* [TASK MATERIAL]
----------------------------------------

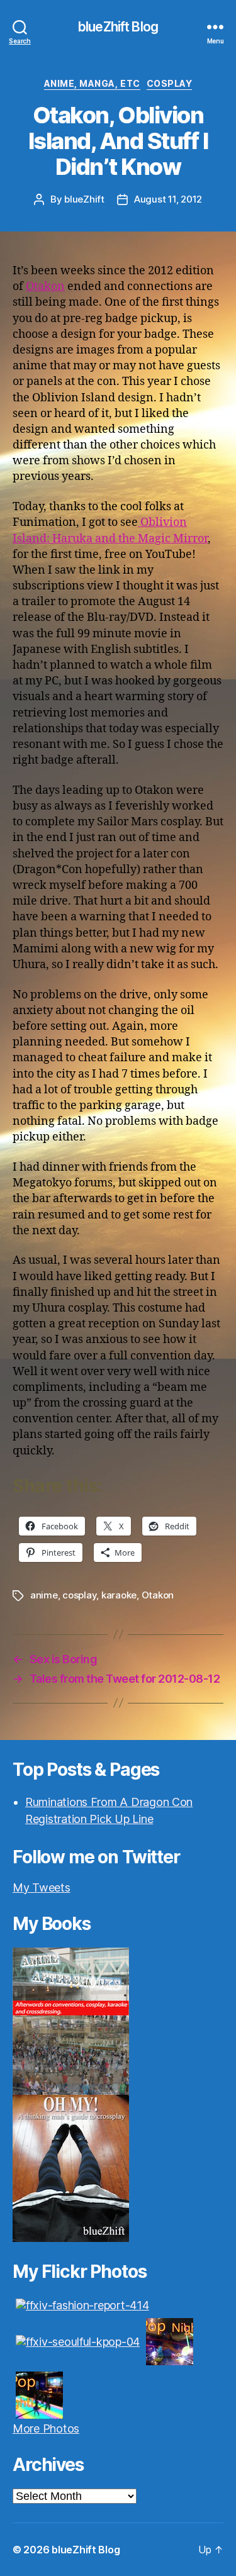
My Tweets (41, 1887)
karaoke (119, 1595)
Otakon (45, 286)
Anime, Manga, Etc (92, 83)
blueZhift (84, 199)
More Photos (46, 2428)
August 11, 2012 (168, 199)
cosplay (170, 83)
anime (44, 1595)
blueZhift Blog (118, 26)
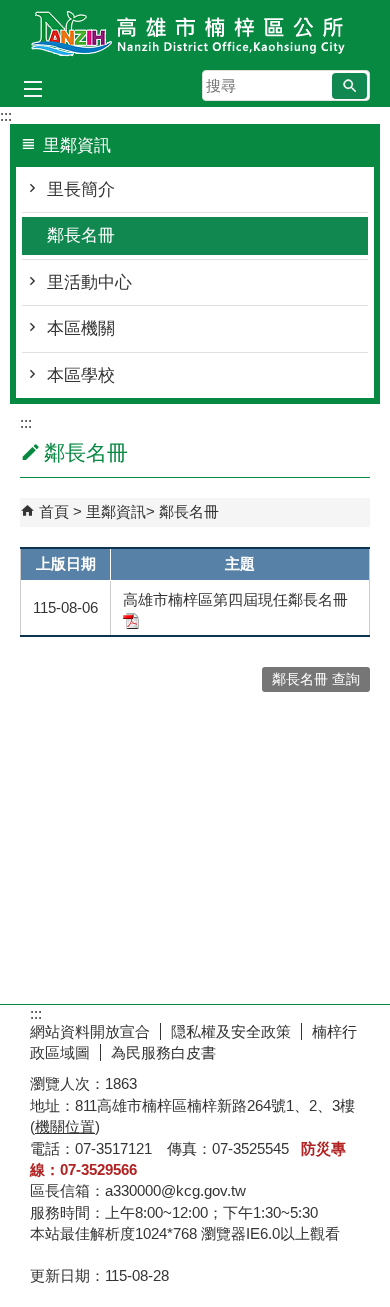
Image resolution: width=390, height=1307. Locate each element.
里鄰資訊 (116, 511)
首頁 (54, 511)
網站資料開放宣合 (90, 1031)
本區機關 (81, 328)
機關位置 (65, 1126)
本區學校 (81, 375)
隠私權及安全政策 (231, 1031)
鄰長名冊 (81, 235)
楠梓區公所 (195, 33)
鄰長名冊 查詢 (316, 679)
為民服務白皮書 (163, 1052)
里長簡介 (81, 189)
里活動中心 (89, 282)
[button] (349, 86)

----------------------------------------

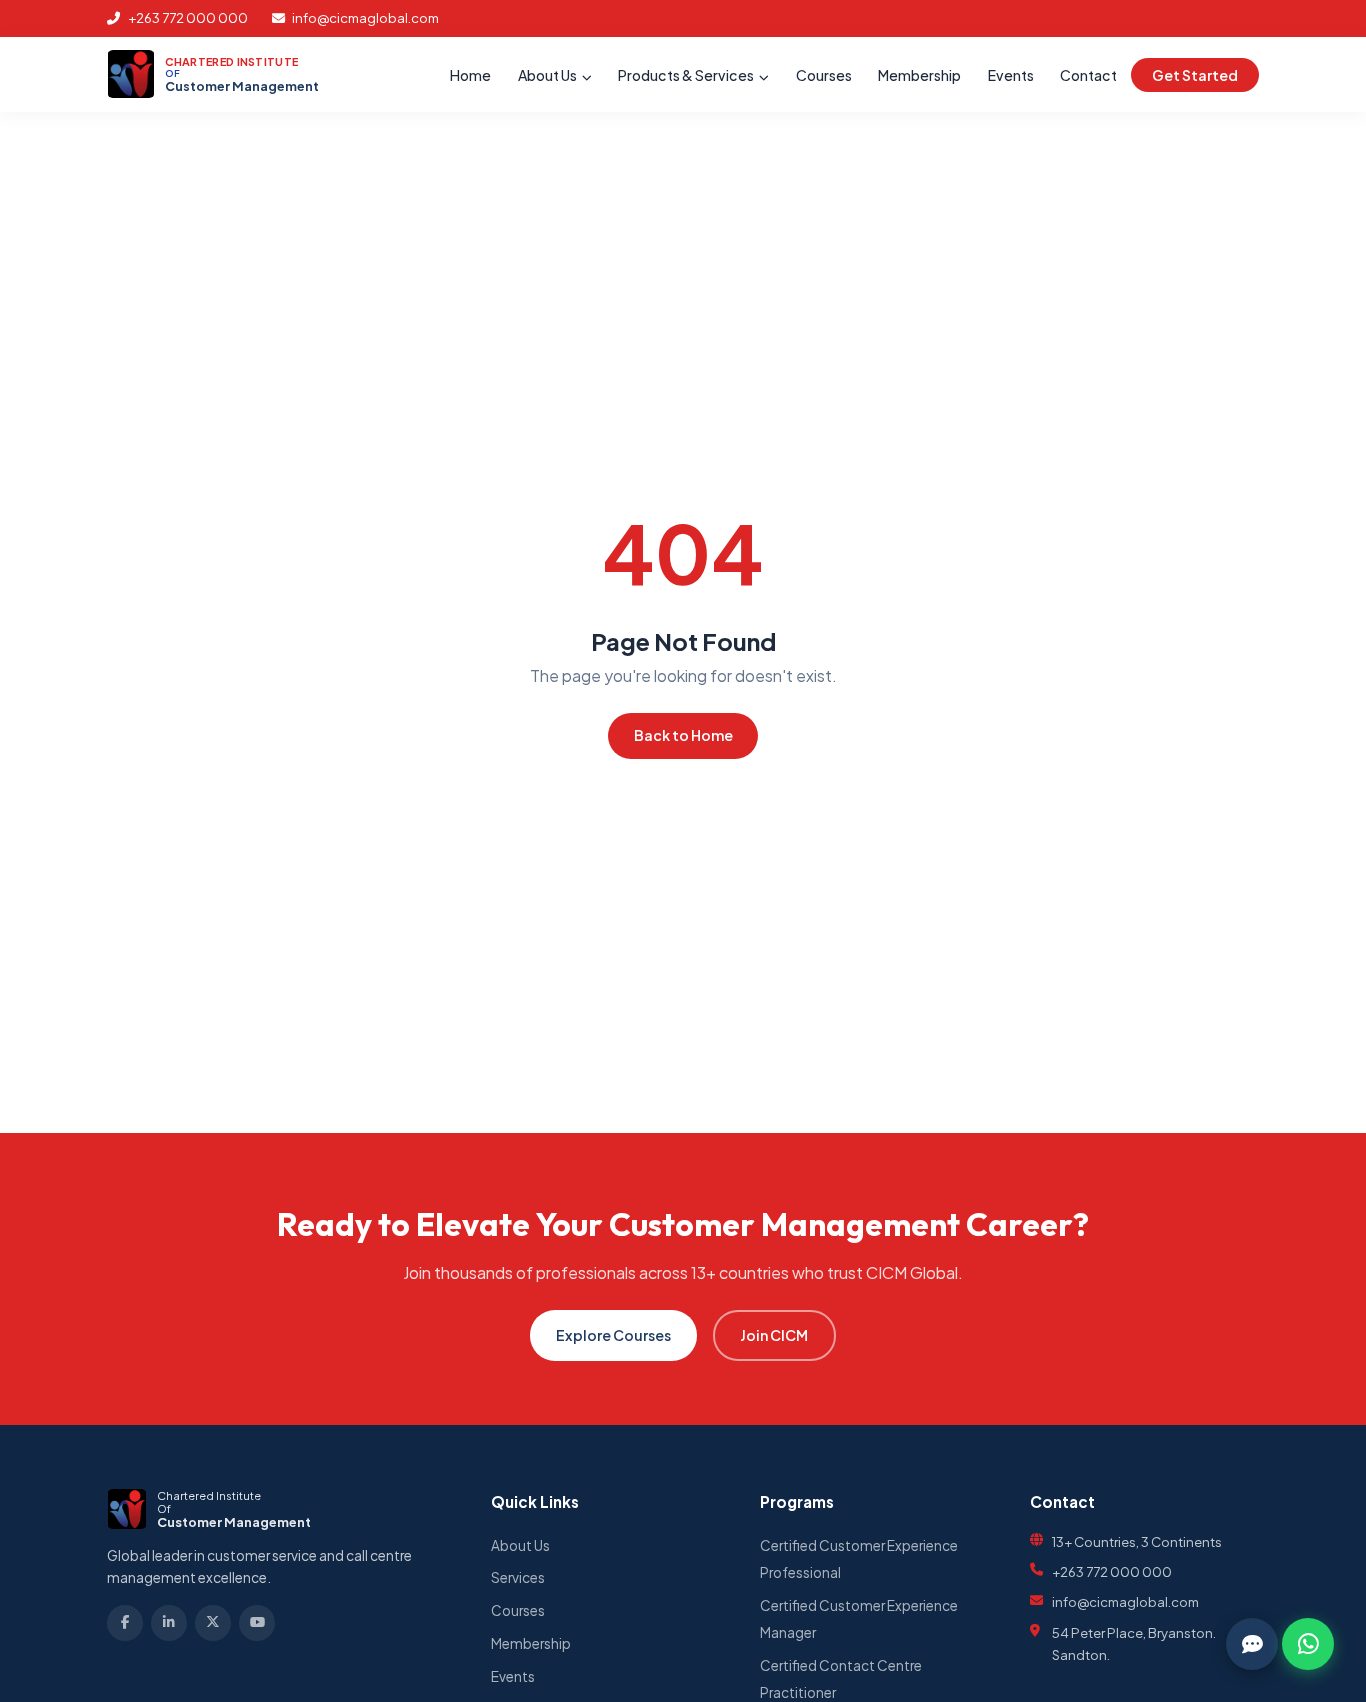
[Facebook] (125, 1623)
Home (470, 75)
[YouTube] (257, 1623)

----------------------------------------

* [AIM OF THE TASK]
Among the entries above, locate the line with "anime (44, 1595)" and the line with "[button] (349, 86)". Give those two lines and all lines between them again, exactly, leaving out the pictures.

* [ANSWER TO THE PROBLEM]
anime (44, 1595)
blueZhift Blog (118, 26)
Image resolution: width=390, height=1307. Locate each element.
里鄰資訊 (116, 511)
首頁 (54, 511)
網站資料開放宣合 (90, 1031)
本區機關 (81, 328)
機關位置 (65, 1126)
本區學校 (81, 375)
隠私權及安全政策 (231, 1031)
鄰長名冊 (81, 235)
楠梓區公所 (195, 33)
鄰長名冊 查詢 (316, 679)
為民服務白皮書 (163, 1052)
里長簡介 (81, 189)
里活動中心 (89, 282)
[button] (349, 86)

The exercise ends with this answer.